View Full Version : Bilge filler (yes, I AM in the right forum...)

Flying Orca
07-02-2010, 02:39 PM
Hey folks - crazy as my life has been lately, and unusual as it is for me to poke my nose above the Bilge, I have this inexplicable (and probably dangerous) urge to get back to work on the boat, and I have a question.

Without going into hideous amounts of detail, the painted interior of my glassed cedar strip hull is bifurcated by a DF hog (also painted, and partially glassed). This is a bit of a problem for the indicated intake for the small manual bilge pump, as it's located inside a locker on one side of the CP case.

I don't want water pooling on the other side of the hog from the bilge pump intake, whether I keep the pump in the locker (?, as a chess player would say) or not. I'm thinking of using some kind of filler to level the "low point" so the pump will get all (or almost all) of the water out of the bilge. Total volume to be filled is on the order of a hundred cubic inches or so.

Suggestions have included:
- epoxy thickened with microballoons (kind of expensive, but might be best)
- fine cement
- plain old plaster
... with any or all of the above covered with epoxy and possibly glass, followed by paint.

My immediate and admittedly ignorant inclination is toward cement followed by glass with plenty of epoxy, followed by paint. Does this sound... sound?

Peerie Maa
07-02-2010, 02:50 PM
I think that cement or plaster would be too rigid, and would crack up as the boat flexes. I would use epoxy with micro balloons, but reduce the volume by using it to stick down some rigid foam or wood, shaped to fit as close as you can. Then glass over it.
Do it on both sides of the hog, and leave a pump well for the suction to form a sump. You will be able to get all but an egg cup full out before the pump snores.

Flying Orca
07-02-2010, 02:56 PM
Thanks Nick, that's exactly what I'm looking for. Cheers!

07-02-2010, 08:55 PM
Flying O, The traditional pouring of hot pitch works very well here, although to get tooled up will cost more than would be reasonable for such a small area, plain old cement also works well, in either scenario, I would paint first, then paint the top surface after it has cooled/ set. Epoxy will likely have too much heat build up to be a good choice, as well as being tough to get out, and being unnessesarily expensive...Cheers, BT

07-02-2010, 11:33 PM
I think I have heard of beeswax being used for such a task.

Tom Freeman
07-03-2010, 12:17 AM
+1 for hot pitch

Peerie Maa
07-03-2010, 06:48 AM
How hot are the summers where you will be using the boat? Just asking.

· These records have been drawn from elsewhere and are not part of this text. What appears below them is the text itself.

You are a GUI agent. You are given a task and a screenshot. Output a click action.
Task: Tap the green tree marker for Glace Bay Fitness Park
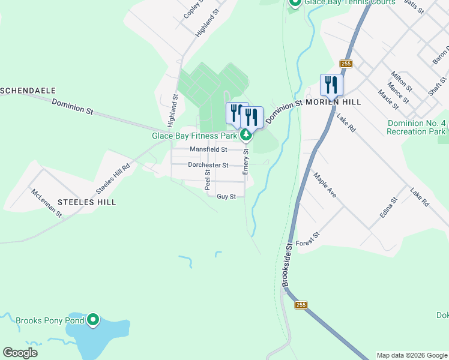(246, 136)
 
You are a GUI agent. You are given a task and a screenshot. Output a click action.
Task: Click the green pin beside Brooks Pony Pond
(93, 320)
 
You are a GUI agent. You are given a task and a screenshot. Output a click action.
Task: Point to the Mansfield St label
(208, 149)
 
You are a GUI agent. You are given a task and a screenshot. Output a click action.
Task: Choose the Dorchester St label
(208, 165)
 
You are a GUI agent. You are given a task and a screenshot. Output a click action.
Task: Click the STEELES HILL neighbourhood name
(85, 202)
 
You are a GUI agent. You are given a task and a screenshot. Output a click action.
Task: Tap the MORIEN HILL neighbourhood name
(333, 103)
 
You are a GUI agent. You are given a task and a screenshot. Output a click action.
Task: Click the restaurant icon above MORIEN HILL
(331, 85)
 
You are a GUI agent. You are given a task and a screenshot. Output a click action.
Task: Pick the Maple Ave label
(325, 185)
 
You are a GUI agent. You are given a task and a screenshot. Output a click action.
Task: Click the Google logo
(20, 353)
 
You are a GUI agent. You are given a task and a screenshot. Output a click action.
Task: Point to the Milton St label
(400, 80)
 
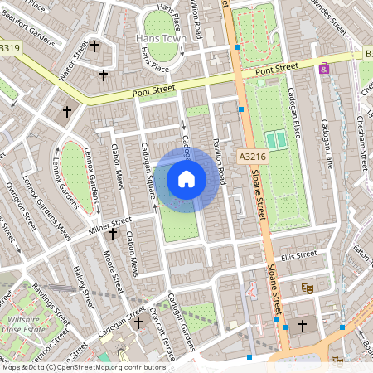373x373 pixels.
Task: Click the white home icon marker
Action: tap(186, 179)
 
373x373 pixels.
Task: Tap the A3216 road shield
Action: tap(251, 156)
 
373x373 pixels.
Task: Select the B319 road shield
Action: tap(9, 50)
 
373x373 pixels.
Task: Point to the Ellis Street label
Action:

You did say that she is already glassed inside didn't you? Pitch sticks to everything, including the crew, but I doubt that concrete will stick to glass epoxy.

07-03-2010, 04:06 PM
put down a couple of layers of wax paper then use concrete (lightweight volcanic or heavy as you want by adding lead shot). Once the concrete hardens, remove and seal in with 4200 or something else removable. considers sealing just the edges and running a piece of cloth through a hole and out the top to wick any moisture that gets trapped. Hole could be plugged when boat is in use and opened for storage.

07-03-2010, 04:56 PM
Concrete will hold moisture.......
use concrete with 25% graded fines or punice, then use nothing in the mix except filtered or bottled water, then add a teaspoon per gallon of chromium trioxide to the water mixture. Make sure the are is well painted or epoxy coated, then lay down the waxed paper or whatever, then the cement. It will not be porous and absorb water. The unfiltered tap water will let beasties grow in the mix. I don't really like anything rigid in that area...but if'n youse is gonna do it........

Flying Orca
07-04-2010, 09:26 PM
Hmmm... lots of good food for thought here. Thanks guys, I'll also discuss with dad and see if he has pitch or beeswax (I like both ideas... not ruling out anything else though...)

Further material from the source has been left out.